Wednesday

Maybe I can actually do this..

That is, maybe I can really tell my story. It is so much easier here than in real life, and when you think about it, it's a lot easier to tell strangers anything particularly sensitive.

I don't know you, you don't know me. And while you might think my name is Hayden DeLong, it's not. Hayden is after a football coach at my university who is something of a legend. And DeLong is the last name of close family friends of my parents, who like everything from childhood, bring me a sense of comfort.

How do I even begin to tell you this story? No one will even believe me anyway. I don't know that I even believe, and it's happening to me. It's my real life. To you I might be some crazy blogger who is making crap up, but to me this is the only way I can come to terms with what has happened to me and what I'm living with.

It's not going to happen quickly.
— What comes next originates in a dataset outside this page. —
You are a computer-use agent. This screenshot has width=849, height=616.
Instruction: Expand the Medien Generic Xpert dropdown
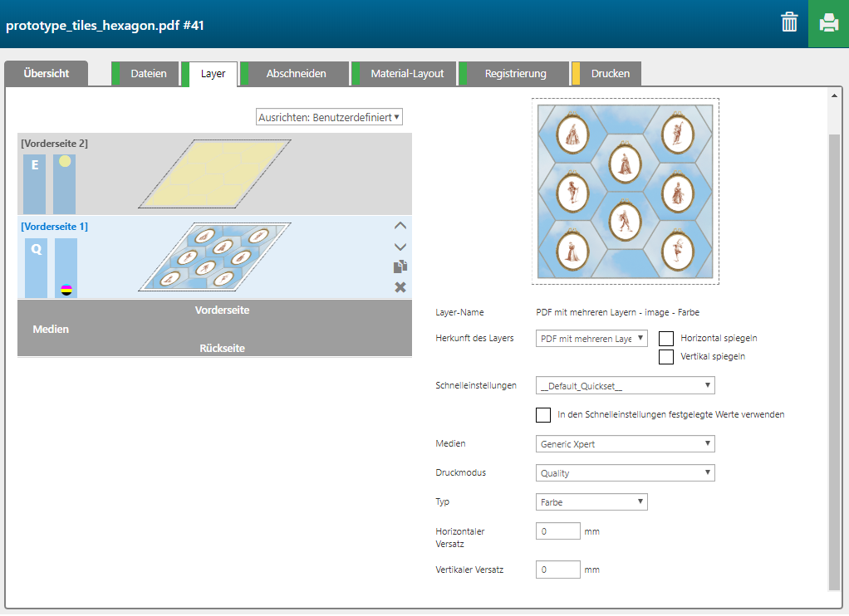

I can't just shoot off a couple of blog entries and expect anyone to even begin to wrap their heads around the things that I've seen the past six months. But like anything else, seeing is believing and I can assure you that I have indeed experienced everything that I say I have.

So let's just start with the basics.

My name is Hayden. I am an 19 years old. I live in Iowa, in a college town where everything is different than everything else in this sleepy farm state.

My university is the biggest in Iowa. It's known for being liberal, open minded, left thinking, etc. Not the type of place I would have imagined myself gravitating towards, that's for sure.

But somehow I found myself here. I want to be a nurse and it's the only state school with a nursing program. My parents couldn't have afforded some of the private schools, and besides this university is known for it's medical majors.

Anyway, I came here like hundreds of other freshman last fall. I thought I was ready for the independence, the hard work, the new friends, etc. What I didn't count on was the fact that nothing is really what it seems, and that there were people here who wanted to hurt me, or save me or even take away my free will..yes it's true.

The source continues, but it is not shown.